Across the following data, state how many lines include the word "header". Provide the number alone.

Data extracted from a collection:
#####

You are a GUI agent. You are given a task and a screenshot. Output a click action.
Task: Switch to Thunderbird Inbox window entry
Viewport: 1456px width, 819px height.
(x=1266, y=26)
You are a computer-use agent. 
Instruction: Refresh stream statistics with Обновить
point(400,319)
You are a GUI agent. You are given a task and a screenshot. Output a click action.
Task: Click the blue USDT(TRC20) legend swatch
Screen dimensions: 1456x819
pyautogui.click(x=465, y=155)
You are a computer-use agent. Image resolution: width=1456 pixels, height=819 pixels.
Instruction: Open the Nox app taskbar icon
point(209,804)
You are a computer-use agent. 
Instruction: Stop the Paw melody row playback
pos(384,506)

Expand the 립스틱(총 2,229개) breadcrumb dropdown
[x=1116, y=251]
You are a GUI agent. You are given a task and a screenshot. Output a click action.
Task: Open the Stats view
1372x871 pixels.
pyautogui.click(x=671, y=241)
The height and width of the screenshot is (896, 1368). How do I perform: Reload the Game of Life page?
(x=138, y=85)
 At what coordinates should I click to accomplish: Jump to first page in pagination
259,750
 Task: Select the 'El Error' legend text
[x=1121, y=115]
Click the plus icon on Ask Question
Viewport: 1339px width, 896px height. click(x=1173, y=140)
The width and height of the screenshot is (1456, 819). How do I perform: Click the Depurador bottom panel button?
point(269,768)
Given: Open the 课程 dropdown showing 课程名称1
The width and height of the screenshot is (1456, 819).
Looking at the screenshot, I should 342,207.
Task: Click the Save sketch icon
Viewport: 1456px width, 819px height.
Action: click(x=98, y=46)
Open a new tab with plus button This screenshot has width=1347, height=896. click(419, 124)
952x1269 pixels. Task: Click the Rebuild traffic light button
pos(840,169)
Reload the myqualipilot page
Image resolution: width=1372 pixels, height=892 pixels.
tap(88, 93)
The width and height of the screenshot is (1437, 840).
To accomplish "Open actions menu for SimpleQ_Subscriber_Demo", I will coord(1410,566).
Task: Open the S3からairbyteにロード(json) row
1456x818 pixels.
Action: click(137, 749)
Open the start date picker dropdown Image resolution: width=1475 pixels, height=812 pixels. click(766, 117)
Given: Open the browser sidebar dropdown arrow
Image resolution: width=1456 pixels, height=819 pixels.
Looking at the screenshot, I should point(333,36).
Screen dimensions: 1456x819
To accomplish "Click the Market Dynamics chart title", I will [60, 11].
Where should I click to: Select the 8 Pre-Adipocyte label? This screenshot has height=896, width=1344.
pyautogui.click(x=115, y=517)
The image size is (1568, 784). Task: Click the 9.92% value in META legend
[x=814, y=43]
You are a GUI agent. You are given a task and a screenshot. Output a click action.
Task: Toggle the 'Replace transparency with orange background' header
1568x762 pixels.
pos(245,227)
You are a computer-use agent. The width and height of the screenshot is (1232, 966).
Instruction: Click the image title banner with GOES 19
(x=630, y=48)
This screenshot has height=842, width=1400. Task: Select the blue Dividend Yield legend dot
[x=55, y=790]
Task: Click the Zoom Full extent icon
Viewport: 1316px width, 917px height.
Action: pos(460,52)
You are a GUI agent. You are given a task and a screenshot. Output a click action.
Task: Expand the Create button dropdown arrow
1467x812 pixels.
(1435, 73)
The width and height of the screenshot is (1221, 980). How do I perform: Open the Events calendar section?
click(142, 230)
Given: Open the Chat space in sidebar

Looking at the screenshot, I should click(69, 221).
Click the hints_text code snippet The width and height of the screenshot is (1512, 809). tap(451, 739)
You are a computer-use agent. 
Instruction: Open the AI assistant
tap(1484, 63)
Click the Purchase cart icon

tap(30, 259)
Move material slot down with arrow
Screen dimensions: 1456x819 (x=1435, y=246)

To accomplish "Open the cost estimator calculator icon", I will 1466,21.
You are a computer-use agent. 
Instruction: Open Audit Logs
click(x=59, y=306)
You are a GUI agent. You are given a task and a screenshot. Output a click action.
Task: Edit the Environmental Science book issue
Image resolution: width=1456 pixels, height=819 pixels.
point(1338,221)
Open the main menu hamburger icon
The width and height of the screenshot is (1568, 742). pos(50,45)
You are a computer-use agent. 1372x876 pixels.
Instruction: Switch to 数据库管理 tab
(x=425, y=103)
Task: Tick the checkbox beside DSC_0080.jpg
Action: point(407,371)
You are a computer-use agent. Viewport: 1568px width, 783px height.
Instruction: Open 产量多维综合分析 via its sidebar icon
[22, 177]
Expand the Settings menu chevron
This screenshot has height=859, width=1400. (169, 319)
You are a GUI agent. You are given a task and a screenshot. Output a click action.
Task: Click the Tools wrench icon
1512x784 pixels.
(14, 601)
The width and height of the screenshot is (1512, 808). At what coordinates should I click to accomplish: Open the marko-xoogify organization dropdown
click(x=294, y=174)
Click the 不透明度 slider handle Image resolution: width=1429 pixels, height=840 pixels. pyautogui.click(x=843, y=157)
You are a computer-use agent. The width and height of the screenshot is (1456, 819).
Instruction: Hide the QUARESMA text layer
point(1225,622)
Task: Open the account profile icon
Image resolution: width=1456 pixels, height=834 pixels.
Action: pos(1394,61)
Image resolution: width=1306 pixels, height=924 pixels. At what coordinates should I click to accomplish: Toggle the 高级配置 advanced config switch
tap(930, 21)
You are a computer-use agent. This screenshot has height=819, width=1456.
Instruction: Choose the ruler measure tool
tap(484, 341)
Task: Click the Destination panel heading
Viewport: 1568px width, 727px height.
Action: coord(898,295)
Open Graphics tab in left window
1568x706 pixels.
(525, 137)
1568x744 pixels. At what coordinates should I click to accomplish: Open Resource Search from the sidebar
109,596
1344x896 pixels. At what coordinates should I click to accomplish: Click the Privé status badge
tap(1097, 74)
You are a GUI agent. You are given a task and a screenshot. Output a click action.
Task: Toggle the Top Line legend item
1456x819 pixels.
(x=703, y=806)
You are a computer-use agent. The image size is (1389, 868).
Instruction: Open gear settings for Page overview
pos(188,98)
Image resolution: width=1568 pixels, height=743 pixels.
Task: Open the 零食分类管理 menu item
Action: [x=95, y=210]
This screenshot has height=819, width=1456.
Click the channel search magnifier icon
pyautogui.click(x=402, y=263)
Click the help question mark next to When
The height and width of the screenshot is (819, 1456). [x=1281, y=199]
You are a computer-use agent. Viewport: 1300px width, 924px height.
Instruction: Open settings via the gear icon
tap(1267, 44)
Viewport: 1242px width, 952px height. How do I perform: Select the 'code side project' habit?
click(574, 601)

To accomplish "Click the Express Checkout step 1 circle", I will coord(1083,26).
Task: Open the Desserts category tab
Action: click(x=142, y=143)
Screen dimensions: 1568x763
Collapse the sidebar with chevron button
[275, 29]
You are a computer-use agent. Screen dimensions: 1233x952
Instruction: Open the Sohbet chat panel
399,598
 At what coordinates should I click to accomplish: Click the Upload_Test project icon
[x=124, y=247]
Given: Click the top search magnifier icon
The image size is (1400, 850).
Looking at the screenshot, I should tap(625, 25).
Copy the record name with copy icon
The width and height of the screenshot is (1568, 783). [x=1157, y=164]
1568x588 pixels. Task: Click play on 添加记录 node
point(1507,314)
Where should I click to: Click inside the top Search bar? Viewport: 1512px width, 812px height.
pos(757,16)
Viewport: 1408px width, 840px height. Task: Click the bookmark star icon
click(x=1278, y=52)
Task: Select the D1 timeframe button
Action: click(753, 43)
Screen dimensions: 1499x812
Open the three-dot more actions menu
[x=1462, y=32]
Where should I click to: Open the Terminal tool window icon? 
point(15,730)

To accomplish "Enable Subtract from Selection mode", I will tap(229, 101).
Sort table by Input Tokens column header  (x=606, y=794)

#####

[TASK RESPONSE]
2